Every year, Nepali people scan the horizon anxiously, watching for the clouds that signal the coming of the monsoon. In a country where 75% of the population earn their food through agriculture, the rains are critical. Not enough rain – the crops don’t thrive. Rain too late – the growing season is too short. Rain too early – the fields are not ready.
The greatest fear, though, is heavy, drenching rain over a shorter time period, one of the impacts of climate change that has been affecting Nepal for the last 10 years or more. This kind of rain flattens young crops and floods rivers.
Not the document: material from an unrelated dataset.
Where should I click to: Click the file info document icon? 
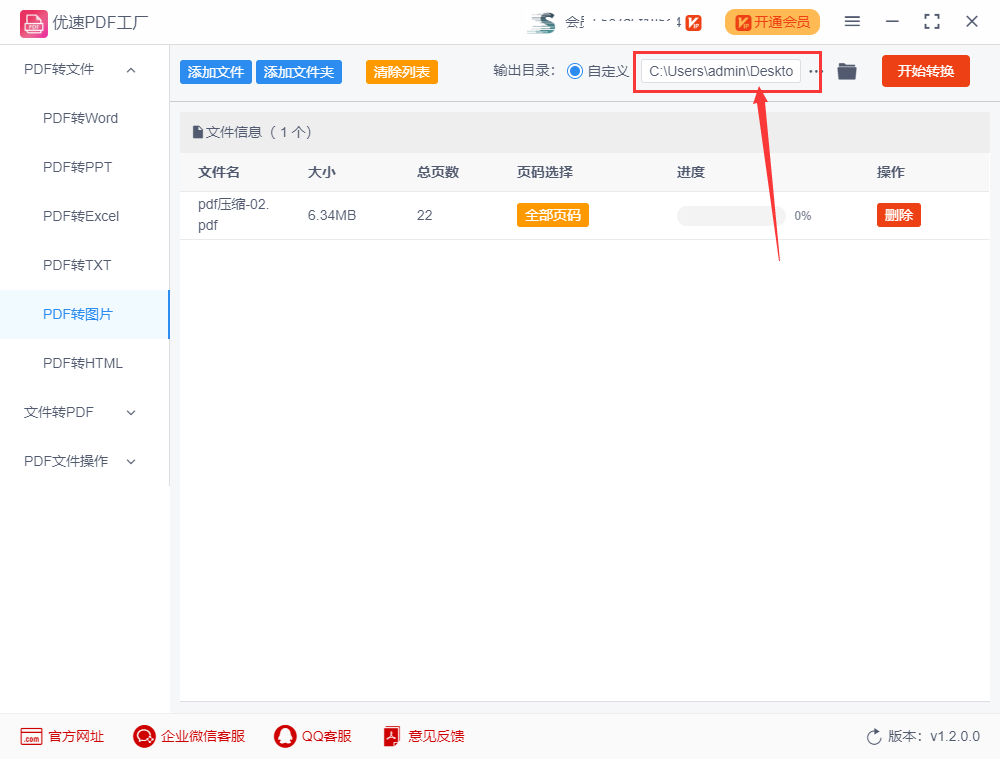(197, 131)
It unleashes deadly landslides which rip out the sides of unstable mountains, sending tonnes of mud and rock crashing down on anything in their paths – villages, farms, roads and bridges.
This year, people in central Nepal are particularly afraid. For a start, many have no homes – they are living under tarpaulins or temporary shelters of tin and woven bamboo since the April earthquake. But worse, the mountain slopes above them have been loosened by the quake and its aftershocks; no-one knows what will happen when the rain soaks the thin soil and undermines cracked boulders. Already, people are beginning to leave the mountains to find a safer place near towns and cities.
This is giving rise to a two-fold problem – squatter settlements around district centres, and crops unplanted or left untended in the fields, a serious problem for food security in the coming winter.
Forecasts indicate that the monsoon will be upon us within the next two weeks. Please pray for the people of Nepal during this time – for safety, for good, consistent rain, for a bumper crop.